原文节选 ::
::::
狂狷这两个人,当然外表上的相貌是千差万别,一个是在佛教的事业是主动积极,一个是比较消极保守的相貌,但这两个人会归到根本的时候呢,他们都能够守住他的节操、守住他的菩提心。
你看,永明大师说,他举大禹跟颜渊来做说明。大禹他出世的时候是一个黄河泛滥的时候,他得到舜帝的支持,请他去治水,大禹治水九年,三过其门而不入,在九年当中的治水,他曾经有三次经过他的家门,但是他这种为公为众的精神啊,连进去都没有时间,可以说是真狂。那么颜渊处于春秋战国的乱世当中,他在理想得不到诸侯的认同,他能够坚守自觉,颜渊处陋室,“一箪食,一瓢饮,在陋巷,人不堪其忧,回也不改其乐。”颜渊在不得志的情况之下,他也不改变他的节操,在陋室当中过着平淡的生活。永明大师的评论说,这两个人的功德是完全一样的。
::::
来自某一数据源的资料
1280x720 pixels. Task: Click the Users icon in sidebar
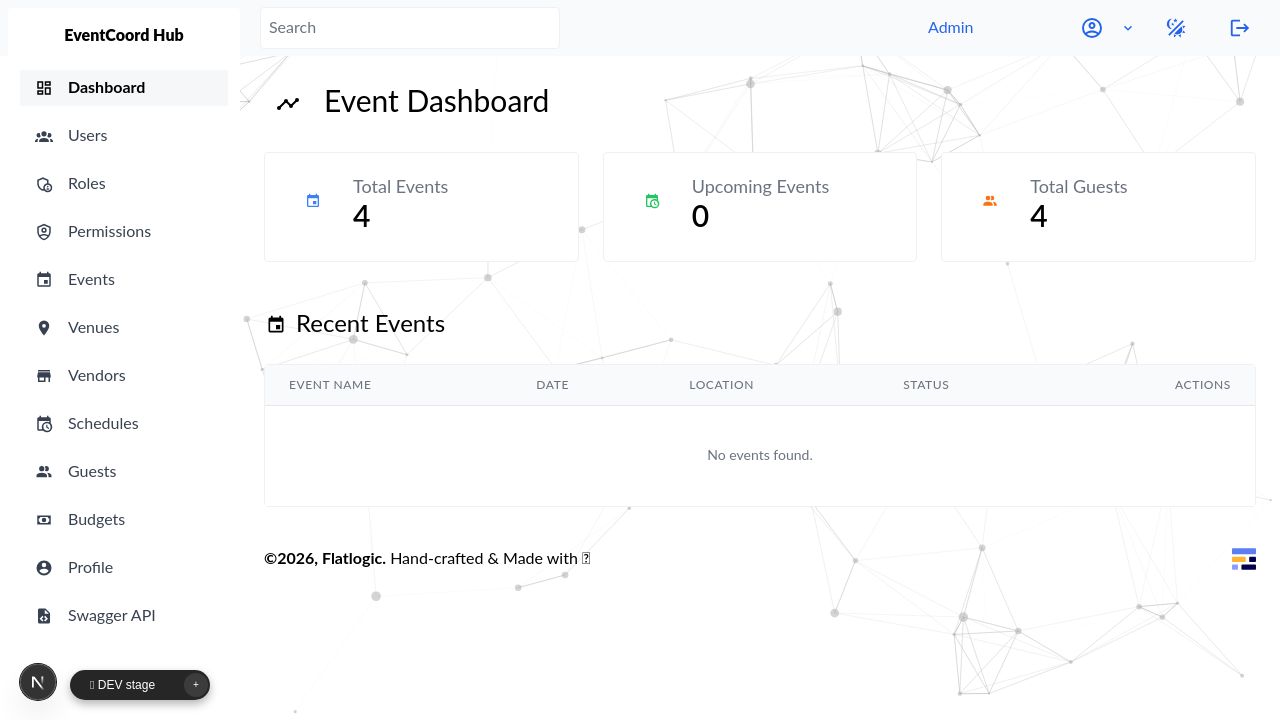click(44, 136)
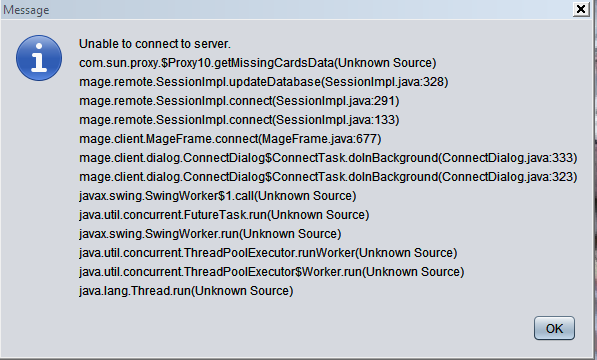Click the FutureTask.run stack line
The height and width of the screenshot is (360, 597).
coord(224,215)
::::
指定任务 ::
请将谈狂狷的那段原文中从“你看,永明大师说,他举大禹跟”一直到“这两个人的功德是完全一样的。”的部分逐字照抄出来。

正确结果 ::
你看,永明大师说,他举大禹跟颜渊来做说明。大禹他出世的时候是一个黄河泛滥的时候,他得到舜帝的支持,请他去治水,大禹治水九年,三过其门而不入,在九年当中的治水,他曾经有三次经过他的家门,但是他这种为公为众的精神啊,连进去都没有时间,可以说是真狂。那么颜渊处于春秋战国的乱世当中,他在理想得不到诸侯的认同,他能够坚守自觉,颜渊处陋室,“一箪食,一瓢饮,在陋巷,人不堪其忧,回也不改其乐。”颜渊在不得志的情况之下,他也不改变他的节操,在陋室当中过着平淡的生活。永明大师的评论说,这两个人的功德是完全一样的。